Now, I'll turn the call over to Mary.
Mary M. Boland - EVP, CFO and CAO: Thanks Roger and good morning. Having been here for just part of 2012, I have to give major credit to the team. They delivered against our targeted metrics and maintained strong management of the business during unpredictable periods. The team stayed focused on the top near-term priorities while also developing a strategic plan to drive our longer term success.

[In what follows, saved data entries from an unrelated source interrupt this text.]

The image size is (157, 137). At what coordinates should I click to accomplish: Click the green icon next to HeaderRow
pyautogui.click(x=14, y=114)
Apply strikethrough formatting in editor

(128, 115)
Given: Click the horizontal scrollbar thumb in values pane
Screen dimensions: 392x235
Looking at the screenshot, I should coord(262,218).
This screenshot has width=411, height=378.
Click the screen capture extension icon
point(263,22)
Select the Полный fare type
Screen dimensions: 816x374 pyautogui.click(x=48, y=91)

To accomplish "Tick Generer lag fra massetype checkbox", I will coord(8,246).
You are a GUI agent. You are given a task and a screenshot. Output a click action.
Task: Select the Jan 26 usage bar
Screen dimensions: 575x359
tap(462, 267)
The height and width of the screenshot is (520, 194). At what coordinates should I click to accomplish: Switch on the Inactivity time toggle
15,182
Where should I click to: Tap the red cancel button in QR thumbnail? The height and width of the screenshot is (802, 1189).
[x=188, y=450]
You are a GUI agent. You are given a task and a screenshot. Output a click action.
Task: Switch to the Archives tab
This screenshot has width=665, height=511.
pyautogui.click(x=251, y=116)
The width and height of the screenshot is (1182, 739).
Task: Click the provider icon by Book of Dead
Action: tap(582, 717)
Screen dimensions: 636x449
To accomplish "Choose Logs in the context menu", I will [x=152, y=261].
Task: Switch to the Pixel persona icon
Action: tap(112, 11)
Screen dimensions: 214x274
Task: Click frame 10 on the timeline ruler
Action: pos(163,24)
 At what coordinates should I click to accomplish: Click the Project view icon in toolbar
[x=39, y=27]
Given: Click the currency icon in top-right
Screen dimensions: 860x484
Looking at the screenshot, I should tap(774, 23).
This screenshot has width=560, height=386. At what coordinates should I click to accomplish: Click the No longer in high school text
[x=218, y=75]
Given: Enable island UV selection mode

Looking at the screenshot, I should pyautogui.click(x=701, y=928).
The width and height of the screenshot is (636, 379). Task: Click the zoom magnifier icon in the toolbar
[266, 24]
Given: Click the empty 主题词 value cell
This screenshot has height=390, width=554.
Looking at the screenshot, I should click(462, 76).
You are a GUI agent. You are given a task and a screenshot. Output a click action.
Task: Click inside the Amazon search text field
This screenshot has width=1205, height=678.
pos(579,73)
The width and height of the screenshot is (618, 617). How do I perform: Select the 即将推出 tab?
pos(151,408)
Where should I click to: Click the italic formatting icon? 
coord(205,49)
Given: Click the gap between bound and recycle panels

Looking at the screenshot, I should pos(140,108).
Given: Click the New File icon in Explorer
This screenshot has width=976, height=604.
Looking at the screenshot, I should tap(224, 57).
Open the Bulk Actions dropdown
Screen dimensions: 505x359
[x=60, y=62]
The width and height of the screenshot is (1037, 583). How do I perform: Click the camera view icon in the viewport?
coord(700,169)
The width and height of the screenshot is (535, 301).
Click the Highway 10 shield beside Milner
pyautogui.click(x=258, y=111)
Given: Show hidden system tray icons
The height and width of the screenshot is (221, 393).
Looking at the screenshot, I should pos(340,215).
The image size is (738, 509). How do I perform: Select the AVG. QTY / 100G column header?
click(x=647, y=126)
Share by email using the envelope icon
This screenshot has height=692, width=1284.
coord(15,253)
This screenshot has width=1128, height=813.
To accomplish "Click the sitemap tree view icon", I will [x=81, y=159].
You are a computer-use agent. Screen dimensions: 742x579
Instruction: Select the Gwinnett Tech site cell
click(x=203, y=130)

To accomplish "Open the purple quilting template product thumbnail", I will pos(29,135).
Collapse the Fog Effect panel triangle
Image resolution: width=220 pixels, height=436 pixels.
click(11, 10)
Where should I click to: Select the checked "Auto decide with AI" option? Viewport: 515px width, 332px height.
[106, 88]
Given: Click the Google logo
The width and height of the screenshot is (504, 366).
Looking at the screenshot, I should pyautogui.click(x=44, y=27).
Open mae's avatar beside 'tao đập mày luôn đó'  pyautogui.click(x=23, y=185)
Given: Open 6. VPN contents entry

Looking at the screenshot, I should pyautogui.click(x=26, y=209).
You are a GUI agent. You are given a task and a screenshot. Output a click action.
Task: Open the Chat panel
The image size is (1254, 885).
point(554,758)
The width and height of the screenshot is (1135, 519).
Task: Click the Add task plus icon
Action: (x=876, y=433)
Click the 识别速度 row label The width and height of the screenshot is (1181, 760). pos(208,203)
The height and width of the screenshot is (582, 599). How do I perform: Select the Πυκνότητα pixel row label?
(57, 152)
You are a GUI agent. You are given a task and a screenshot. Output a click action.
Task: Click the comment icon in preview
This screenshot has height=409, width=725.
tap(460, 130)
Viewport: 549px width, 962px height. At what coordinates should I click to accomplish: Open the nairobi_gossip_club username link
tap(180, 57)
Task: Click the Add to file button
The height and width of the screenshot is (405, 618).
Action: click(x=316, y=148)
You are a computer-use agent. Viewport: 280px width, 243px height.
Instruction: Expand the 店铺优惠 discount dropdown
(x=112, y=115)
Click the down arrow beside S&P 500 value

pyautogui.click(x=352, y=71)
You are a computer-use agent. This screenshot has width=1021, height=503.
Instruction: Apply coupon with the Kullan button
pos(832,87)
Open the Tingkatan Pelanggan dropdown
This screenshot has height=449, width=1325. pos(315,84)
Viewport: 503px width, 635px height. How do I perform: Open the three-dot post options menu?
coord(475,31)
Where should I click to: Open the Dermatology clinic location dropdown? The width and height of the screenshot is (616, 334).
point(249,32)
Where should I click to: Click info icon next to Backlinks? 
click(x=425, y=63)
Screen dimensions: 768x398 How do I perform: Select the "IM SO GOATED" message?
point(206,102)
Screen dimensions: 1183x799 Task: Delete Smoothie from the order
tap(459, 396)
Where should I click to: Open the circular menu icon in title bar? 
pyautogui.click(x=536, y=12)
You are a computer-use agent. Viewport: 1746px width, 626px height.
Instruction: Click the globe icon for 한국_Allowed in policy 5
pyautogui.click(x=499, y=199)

Now, I'll review our annual and fourth quarter results. Please refer to Page 4 of the presentation for the adjusted statement of operations for 2012. Total annual revenue increased 11% to a record $3.5 billion, driven by 9% consolidated comp growth. AE brand comps increased 7%, Aerie comps increased 6%, and the online business grew 25%. The gross margin expanded 330 basis points to 40%. 250 basis points of the improvement was evenly split between lower markdowns and a higher IMU. The remaining 80 basis points of improvement was due to rent leverage.
Selling, general, and administrative expense rose 16%, increasing 90 basis points as a rate to sales. Higher incentive costs and planned advertising investments offset the leverage of other expenses, primarily store payroll. We will continue to focus on expense management and we remain committed to our annual targeted rate in the 23% range as we look ahead.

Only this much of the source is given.